Lawyer Samara Goode looks at crowd-sourced equity funding for small businesses and start-ups from a legal perspective.
There is currently plenty of discussion around crowd-sourced equity funding (CSEF). The federal government seems to be focused on improving access for small businesses to affordable finance, particularly as small businesses are seen as a significant driver of productivity and economic growth.
There are many hurdles faced by small, innovative businesses in obtaining finance: the lack of a track record showing an ability to service the debt; no demonstrable prospect of success; insufficient security to meet loan to security ratios; and the simple fact that in many instances a traditional bank loan may not be suited to the business – particularly if it is a start-up.
Enter stage left, CSEF. CSEF is a form of capital raising which involves a large number of people each making small investments to the company through an online crowd-funding platform. Unlike traditional debt finance, equity finance does not usually require immediate repayment.
The problem? At the moment, the Corporations Act continues to regulate CSEF. Issuers can either incorporate as a proprietary company, in which case they would remain subject to the 50 non-employee shareholder limitation, which tends to hamper the idea of having a large number of people make small investments, or incorporate as a public company.
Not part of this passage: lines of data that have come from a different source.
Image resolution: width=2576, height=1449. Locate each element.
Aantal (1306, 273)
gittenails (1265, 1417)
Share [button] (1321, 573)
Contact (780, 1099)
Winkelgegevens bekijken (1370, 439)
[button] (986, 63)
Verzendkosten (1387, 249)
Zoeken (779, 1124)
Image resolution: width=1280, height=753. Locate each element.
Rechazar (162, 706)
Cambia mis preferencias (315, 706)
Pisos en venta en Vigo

This means that they would have to accept more onerous corporate governance requirements.
There is also the burden of issuers needing to prepare a disclosure document, or rely on the limited exceptions under the Corporations Act (notably, the small-scale offering exemption and exemptions for sophisticated or professional investors).
These regulatory requirements for traditional equity sources can often be too burdensome for small businesses and start-ups. Consequentially, in December 2014, the Treasury, as part of its Competitiveness Agenda, released a discussion paper seeking feedback on potential CSEF regulatory models. Submissions on the discussion paper were due by 6 February 2015.
So for now, we eagerly await the government's conclusions on CSEF. The expectation is that the CSEF model that is adopted will strike the right balance between supporting investment and protecting investors, while reducing the compliance burden and associated cost – particularly for small businesses.
Samara Goode is a senior associate in the banking and finance team at Colin Biggers & Paisley.